Key study (oral route, mice): A 14-week repeated dose toxicity study (oral route) was conducted to characterize the toxic responses in mice orally exposed to methyl eugenol following a method comparable to OECD TG 408 and in compliance with GLP. Groups of 10 male and 10 female B6C3F1 mice were administered 0, 10, 30, 100, 300, or 1,000 mg/kg body weight in 0.5% methylcellulose by gavage 5 days per week for 14 weeks. A water control group of 10 male and 10 female mice received deionized water by gavage. All but one male and all females receiving 1,000 mg/kg died before the end of the study. Chemical-related nonneoplastic lesions occurred in the liver, glandular stomach, and nose of male and female mice. Hepatic changes were generally only observed in mice that survived beyond the first week of the study. Cytologic alteration, necrosis, bile duct hyperplasia, and focal subacute inflammation occurred in the liver of all 300 mg/kg females. The incidences of atrophy, degeneration, necrosis, edema, mitotic alteration, and cystic glands of the fundic region of the glandular stomach were increased in one or more groups of male and female mice administered 30 mg/kg or greater compared to the vehicle controls.
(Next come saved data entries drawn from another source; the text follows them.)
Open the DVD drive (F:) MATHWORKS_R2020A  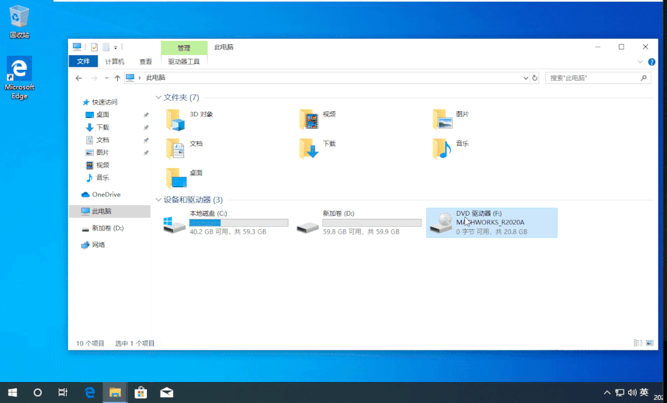point(491,223)
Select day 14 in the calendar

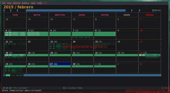(x=74, y=42)
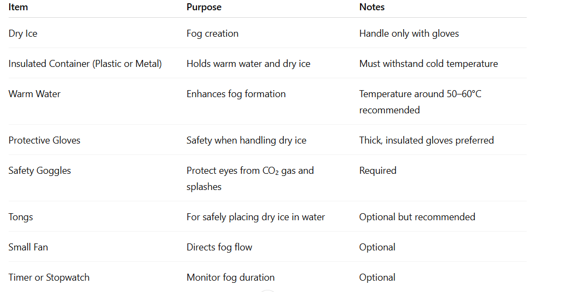Click Protect eyes from CO₂ gas text
This screenshot has width=571, height=292.
[x=250, y=171]
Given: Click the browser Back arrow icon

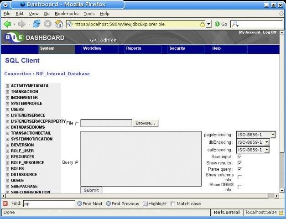Looking at the screenshot, I should (7, 24).

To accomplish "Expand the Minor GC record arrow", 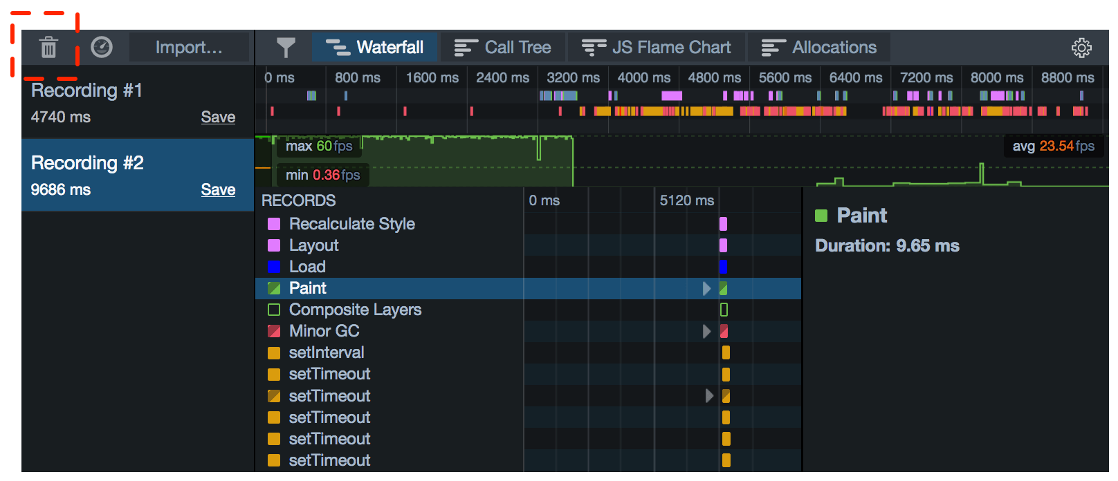I will click(706, 332).
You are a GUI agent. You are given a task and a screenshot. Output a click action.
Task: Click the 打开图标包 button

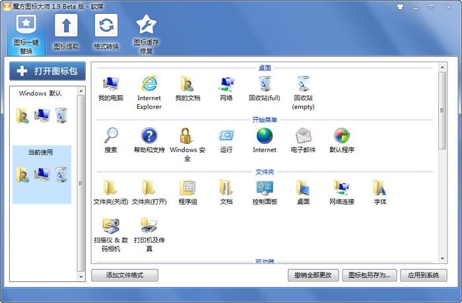tap(48, 71)
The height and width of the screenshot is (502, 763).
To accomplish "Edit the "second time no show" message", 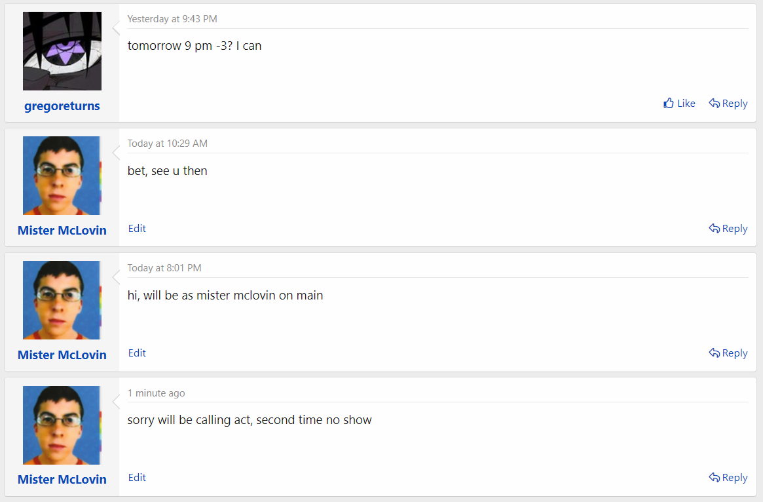I will [x=137, y=478].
Minimal to mild focal degeneration of the olfactory epithelium of the nose occurred in 30, 300, and 1,000 mg/kg males, 30 mg/kg or greater females, and two water control females, although incidences and severities of this lesion were not dose dependent. Based on the results of this study, the NOEL was estimated to be 10 mg/kg bw/day.

Justification for classification or non-classification

Based on the available data, the substance is not classified for specific target organ toxicity by repeated exposure (STOT-RE) according to CLP Regulation (EC) no 1272/2008.